Saved entries:

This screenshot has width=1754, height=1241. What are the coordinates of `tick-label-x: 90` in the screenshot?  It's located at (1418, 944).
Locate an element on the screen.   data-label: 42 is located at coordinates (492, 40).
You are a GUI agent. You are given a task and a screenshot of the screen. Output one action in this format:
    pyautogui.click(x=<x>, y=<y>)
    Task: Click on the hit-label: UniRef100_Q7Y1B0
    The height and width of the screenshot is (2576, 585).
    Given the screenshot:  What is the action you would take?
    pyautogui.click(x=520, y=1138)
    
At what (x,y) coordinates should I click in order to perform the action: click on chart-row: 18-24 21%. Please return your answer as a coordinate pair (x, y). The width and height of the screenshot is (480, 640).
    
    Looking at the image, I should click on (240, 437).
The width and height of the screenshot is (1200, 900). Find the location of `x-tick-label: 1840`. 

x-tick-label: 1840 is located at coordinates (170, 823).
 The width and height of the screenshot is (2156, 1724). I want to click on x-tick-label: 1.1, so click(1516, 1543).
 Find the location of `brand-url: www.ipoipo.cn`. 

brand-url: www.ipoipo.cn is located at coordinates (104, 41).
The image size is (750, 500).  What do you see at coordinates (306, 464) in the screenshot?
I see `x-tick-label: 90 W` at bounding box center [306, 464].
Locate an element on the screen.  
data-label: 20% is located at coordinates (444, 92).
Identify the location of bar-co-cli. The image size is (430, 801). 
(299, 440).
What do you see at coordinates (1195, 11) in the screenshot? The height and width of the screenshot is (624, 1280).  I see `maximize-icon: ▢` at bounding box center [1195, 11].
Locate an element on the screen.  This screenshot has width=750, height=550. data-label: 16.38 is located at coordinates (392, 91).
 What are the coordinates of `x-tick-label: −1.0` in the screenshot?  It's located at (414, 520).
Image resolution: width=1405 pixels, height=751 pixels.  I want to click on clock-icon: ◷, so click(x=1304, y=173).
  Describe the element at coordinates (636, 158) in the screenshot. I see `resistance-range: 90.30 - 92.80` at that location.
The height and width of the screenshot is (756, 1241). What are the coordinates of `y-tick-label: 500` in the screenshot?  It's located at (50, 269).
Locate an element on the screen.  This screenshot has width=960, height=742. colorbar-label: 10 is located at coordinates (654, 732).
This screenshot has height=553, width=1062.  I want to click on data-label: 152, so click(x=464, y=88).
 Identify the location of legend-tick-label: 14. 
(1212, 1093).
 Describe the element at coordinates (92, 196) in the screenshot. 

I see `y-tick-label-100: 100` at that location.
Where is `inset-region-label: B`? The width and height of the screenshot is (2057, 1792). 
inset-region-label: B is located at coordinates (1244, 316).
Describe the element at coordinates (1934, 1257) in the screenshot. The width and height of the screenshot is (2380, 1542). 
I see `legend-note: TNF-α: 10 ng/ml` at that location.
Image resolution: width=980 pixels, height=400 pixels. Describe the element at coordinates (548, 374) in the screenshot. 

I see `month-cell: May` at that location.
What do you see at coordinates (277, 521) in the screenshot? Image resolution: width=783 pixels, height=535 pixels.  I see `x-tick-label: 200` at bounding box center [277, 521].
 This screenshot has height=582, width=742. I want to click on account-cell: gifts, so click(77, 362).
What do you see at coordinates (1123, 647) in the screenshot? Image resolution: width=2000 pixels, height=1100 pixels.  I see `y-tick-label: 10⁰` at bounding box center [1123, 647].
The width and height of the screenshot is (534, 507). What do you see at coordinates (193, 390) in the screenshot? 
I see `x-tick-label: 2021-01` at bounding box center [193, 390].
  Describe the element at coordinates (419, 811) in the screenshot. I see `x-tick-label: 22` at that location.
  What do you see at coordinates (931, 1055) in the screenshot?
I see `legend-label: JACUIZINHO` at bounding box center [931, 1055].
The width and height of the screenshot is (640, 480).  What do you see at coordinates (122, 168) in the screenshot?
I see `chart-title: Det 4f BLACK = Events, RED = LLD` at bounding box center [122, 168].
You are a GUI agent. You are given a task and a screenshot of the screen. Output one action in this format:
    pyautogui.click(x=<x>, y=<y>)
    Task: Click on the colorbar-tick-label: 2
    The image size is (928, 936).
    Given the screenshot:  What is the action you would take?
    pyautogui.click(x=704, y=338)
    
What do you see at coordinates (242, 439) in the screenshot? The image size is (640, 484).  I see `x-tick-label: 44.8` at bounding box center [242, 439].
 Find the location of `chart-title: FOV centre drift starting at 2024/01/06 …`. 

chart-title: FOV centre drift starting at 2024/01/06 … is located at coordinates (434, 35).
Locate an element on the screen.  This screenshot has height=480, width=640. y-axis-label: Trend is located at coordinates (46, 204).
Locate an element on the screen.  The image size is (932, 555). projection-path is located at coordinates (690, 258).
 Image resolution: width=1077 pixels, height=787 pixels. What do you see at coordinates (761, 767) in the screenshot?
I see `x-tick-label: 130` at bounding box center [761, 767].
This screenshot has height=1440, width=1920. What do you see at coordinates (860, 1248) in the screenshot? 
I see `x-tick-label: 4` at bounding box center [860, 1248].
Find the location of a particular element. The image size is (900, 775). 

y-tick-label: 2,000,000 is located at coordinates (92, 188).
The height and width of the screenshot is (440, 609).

§ **What is required**: Find each line of the material above that contains the string "starting", and copy those lines. Treat uppercase and lowercase letters as different.

§ **Exercise result**:
 Find the location of `chart-title: FOV centre drift starting at 2024/01/06 …`. 
chart-title: FOV centre drift starting at 2024/01/06 … is located at coordinates (434, 35).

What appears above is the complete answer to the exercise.